Data provided →
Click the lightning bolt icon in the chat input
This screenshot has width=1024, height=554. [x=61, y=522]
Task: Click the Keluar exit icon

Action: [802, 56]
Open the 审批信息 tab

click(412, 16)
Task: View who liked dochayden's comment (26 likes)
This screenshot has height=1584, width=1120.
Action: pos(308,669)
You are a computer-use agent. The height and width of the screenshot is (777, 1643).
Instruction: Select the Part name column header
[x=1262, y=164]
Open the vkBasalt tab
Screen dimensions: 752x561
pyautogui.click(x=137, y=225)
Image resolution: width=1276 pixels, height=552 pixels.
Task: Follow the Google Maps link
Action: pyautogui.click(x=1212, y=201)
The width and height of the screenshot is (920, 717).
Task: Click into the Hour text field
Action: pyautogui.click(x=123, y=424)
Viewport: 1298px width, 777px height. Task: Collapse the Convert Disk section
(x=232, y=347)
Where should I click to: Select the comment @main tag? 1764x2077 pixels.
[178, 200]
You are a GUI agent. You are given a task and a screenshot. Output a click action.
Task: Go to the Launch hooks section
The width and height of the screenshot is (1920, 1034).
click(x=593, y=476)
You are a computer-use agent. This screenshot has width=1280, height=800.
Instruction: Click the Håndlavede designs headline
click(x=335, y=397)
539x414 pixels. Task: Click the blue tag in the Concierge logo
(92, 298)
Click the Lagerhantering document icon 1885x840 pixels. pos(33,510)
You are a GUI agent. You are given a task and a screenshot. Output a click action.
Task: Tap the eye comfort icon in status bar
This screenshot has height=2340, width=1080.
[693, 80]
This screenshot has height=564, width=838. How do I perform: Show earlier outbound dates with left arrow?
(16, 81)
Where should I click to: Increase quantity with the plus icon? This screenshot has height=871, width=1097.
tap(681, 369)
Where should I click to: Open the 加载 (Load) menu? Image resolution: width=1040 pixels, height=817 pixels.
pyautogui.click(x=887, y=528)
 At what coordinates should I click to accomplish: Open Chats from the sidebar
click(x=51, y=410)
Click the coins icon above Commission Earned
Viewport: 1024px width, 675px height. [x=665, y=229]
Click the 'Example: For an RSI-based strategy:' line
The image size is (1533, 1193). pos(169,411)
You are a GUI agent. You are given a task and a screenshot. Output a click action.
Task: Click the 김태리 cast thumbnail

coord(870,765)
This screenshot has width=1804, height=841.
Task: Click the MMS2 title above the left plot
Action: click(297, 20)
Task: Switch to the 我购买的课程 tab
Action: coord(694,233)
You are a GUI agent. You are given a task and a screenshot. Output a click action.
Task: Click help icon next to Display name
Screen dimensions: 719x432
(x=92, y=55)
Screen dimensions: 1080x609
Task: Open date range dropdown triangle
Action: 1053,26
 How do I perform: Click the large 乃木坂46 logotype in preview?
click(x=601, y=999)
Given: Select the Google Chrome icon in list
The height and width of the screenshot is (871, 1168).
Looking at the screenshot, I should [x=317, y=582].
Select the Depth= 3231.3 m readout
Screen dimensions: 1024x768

What is being asked → Which lines of the data hold the string "computer"? Return each of them.

Exercise solution →
You are a computer-use agent. The height and width of the screenshot is (777, 1643).
You are a computer-use agent. This screenshot has width=1280, height=800.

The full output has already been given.